Today I Learned (Data Engineering)

데이터 엔지니어링 관련 학습한 내용들을 아래에 기록합니다. ChatGPT를 많이 활용하였으며, 빠른 학습 및 시간 절약을 위해 출력 내용을 한국어로 따로 번역하지 않고 필요한 부분만 수정하여 업로드하고 있습니다.

Parquet

Parquet is an open-source columnar storage file format optimized for use with big data processing frameworks like Apache Hadoop, Apache Spark, and Apache Hive. It is designed to bring efficiency in both storage and performance, especially for analytical queries.
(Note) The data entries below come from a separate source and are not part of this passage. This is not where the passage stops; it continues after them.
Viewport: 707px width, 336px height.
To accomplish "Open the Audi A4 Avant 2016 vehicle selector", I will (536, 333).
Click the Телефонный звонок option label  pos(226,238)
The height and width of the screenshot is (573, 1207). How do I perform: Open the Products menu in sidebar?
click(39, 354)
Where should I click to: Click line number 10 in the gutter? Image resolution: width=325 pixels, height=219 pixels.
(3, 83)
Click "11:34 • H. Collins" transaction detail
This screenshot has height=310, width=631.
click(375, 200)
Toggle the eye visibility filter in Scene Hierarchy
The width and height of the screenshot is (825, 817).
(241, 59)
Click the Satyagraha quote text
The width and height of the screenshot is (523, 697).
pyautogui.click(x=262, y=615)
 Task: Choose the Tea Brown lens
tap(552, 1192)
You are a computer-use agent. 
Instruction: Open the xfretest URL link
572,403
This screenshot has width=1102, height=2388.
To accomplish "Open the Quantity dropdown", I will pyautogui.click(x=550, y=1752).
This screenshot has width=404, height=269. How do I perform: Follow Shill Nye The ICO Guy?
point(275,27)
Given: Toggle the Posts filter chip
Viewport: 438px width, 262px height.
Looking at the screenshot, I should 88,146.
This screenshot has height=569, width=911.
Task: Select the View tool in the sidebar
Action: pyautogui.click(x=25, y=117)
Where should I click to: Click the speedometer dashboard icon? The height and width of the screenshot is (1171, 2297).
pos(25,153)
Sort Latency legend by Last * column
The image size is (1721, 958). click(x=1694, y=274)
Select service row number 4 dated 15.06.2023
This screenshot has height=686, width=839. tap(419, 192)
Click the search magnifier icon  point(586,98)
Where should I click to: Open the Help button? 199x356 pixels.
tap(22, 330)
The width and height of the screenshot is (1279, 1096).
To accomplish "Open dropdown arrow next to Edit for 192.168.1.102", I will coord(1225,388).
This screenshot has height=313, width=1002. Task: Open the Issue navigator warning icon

Columnar Storage: Data is stored column-wise, meaning each column’s data is stored together. This allows for efficient data compression and encoding schemes that improve read and write performance.
Efficient Compression: Parquet supports various compression codecs such as Snappy, Gzip, LZO, and Brotli. Columnar storage allows for more effective compression since similar data types are stored together.
Schema Evolution: Parquet files include schema information, allowing for the evolution of data schemas over time without breaking existing data.
Splitting and Parallel Processing: Parquet files can be split into smaller row groups, enabling parallel processing and efficient querying by processing only the required columns.

Parquet File Structure

File Header: Contains metadata about the file format, including the version of Parquet.
Row Groups: The file is divided into row groups, which are large contiguous chunks of rows. Each row group contains column chunks.
Column Chunks: Each column chunk contains the data for a single column in the row group. Column chunks can be independently compressed and encoded.
Footer: Contains metadata about the schema, row groups, and other necessary information for reading the file.

How Parquet Works

Writing Data: Data is first divided into row groups when writing data to a Parquet file. Within each row group, data is further divided into column chunks. Each column chunk is compressed and encoded, and the metadata is written to the file footer.
Reading Data: When reading data, only the required columns are read, reducing the amount of data scanned. Metadata in the footer helps locate the specific column chunks and decompress them efficiently.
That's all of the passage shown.